WEST PALM BEACH
News item: Gov.-elect Rick Scott appointed a Walmart executive to be in charge of Florida's Division of Emergency Management.
Bryan Koon, who had been handling emergency operations for Walmart, will now be in charge of running the Florida department that responds to natural and man-made disasters in the state.
Dear Fellow Floridians:
With hurricane season just a few months away, please be advised of some of the exciting changes you'll be seeing from your revamped and improved Florida Division of Emergency Management.
Our new motto says it all: "Save money. Prepare better."
In other words, we'll be saving money, so you ought to prepare better than you have in the past.
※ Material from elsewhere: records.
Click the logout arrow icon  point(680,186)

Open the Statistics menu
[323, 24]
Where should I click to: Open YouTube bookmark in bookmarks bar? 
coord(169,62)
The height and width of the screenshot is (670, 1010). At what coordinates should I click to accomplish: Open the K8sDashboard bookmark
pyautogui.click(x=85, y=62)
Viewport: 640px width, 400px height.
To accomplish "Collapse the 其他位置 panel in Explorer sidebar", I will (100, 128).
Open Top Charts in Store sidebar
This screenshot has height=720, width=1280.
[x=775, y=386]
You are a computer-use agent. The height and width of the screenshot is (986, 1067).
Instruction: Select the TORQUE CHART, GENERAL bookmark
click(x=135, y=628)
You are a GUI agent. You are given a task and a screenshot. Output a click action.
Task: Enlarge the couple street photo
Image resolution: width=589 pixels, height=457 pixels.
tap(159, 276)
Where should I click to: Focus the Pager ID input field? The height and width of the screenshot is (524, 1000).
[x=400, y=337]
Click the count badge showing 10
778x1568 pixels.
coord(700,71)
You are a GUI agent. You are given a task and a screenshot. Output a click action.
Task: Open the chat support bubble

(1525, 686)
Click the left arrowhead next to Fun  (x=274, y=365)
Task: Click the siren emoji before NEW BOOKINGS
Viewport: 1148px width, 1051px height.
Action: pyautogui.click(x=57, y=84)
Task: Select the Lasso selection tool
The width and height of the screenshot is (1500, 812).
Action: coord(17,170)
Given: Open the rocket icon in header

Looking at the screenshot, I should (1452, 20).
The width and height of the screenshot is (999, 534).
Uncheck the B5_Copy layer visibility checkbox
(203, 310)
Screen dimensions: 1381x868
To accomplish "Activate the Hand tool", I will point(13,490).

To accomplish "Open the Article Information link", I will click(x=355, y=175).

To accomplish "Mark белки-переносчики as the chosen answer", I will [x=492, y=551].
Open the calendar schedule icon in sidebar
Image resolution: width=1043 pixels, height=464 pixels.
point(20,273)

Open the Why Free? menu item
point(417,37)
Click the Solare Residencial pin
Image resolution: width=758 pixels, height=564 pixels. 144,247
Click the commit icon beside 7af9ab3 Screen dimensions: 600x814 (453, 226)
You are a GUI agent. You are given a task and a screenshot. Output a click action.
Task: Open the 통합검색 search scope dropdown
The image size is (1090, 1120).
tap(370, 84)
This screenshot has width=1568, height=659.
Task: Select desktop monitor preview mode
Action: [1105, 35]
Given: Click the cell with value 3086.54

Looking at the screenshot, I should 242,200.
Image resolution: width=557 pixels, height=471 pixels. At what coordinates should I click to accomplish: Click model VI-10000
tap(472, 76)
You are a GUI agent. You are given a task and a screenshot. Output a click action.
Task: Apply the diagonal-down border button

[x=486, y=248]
For starters, we recommend you stock up on those vital hurricane supplies early and often. Please see the attached list of the state's 174 authorized hurricane preparedness supercenter supply locations.
These supply centers will be clearly visible by the bright blue storefronts and white-lettered signs.
Sure, there may be other places that sell hurricane supplies in the state, but can they also sell you cheap firearms, a bottomless supply of summer sausage, and $4 DVDs for the kiddies?
As part of the new business approach to state government, our office will practice a balanced approach to emergency response that acknowledges both the human safety issues posed by an approaching storm and the short-term profits of the state's economic interests.
With that in mind, evacuation orders will be coordinated not only with the National Hurricane Center, but also with the various chambers of commerce.
In the unfortunate circumstance that a storm does hit the state, we will be coordinating the effort to provide assistance to the counties in the usual ways, and in some ways you might not be accustomed to.
The biggest change you'll see right away is the addition of greeters at all hurricane shelters. We believe this will provide a reassuring and folksy touch during an otherwise stressful time.
If you are interested in becoming a Florida hurricane shelter greeter, please contact our office. This is an excellent opportunity for older people living in trailer homes, because, let's face it, you'll be evacuated to the hurricane shelter anyway. So you might as well make a few bucks while you're there — and we do mean a few bucks. There's no need to be greedy during a time of misfortune to others.
Those who do require our services will discover that we've put together a devoted staff of low-wage, part-time workers who are fully versed in both emergency management operations and the disgraceful "time theft" problem among the working poor.
So when disaster strikes, you can count on our tireless staffers working to help you 24-7 to provide relief until their weekly hours get to 32, at which time our office will switch to an extremely cost-effective secondary response phase we call Operation Prayer.
Actually, it might not be a bad idea to start praying now.
In the meantime, our office will be busy coordinating emergency drills to prepare first responders for a variety of other potential disasters, including floods, nuclear spills and the formation of labor unions.